## WRITTEN EXERCISE A
Using the passage on the coke industry, decide whether each statement agrees with it: (i) The ovens built in 1841 were made to hold between sixty and seventy bushels of coal. (ii) The coal boat loaded in the winter of 1842 was floated down the river to Pittsburgh. (iii) Greenwood paid for the coke entirely in cash. Answer yes or no for each, quoting the deciding words.
## WRITTEN EXERCISE B
Output verbatim the portion of the passage on the coke industry from "The manufacture and" to "of the industry.".

## PAGE
The manufacture and sale of coke has given Westmoreland and Fayette counties a name throughout America. It is such an important product in our county that it is quite proper that we should look somewhat into its origin and into the growth of the industry.
It is probable that F. H. Oliphant was the first in this country who manufactured it, though in small quantities, and used it in smelting iron at his furnace in Fayette county. This was in 1835. In 1841 William Turner, Sr., Provance McCormick and James Campbell contracted with John Taylor, a stone mason, to put up two ovens for the purpose of manufacturing coke. These were built on his own land on the banks of the Youghiogheny river, a few miles below Connellsville. The ovens were very small, only made to hold between sixty and seventy bushels of coal. Several experiments made with them during the summer resulted unsatisfactorily. This was doubtless because they did not understand the business. The want of draft and the small amount of coal which was required to fill the ovens probably prevented favorable results. These obstacles were gradually overcome, and finally, even from these ovens, a fair quality of coke was produced. In the winter of 1842 they loaded a coal boat, ninety feet in length, and when the high waters of spring came they then floated it down the river to Cincinnati in search of a market. The foundries of the city were unwilling to invest in it, though it was carried about in sacks and offered at low prices. , Finally, a manufacturer named Greenwood purchased it at six and one-fourth cents per bushel, paying half in cash and the other half in old mill irons.

## PROVIDED MATERIAL

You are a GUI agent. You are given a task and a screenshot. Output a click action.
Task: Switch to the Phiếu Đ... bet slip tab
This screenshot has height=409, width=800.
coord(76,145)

## FULL RESPONSE A
(i) Yes: "only made to hold between sixty and seventy bushels of coal."
(ii) No: "they then floated it down the river to Cincinnati in search of a market."
(iii) No: "paying half in cash and the other half in old mill irons."

## FULL RESPONSE B
The manufacture and sale of coke has given Westmoreland and Fayette counties a name throughout America. It is such an important product in our county that it is quite proper that we should look somewhat into its origin and into the growth of the industry.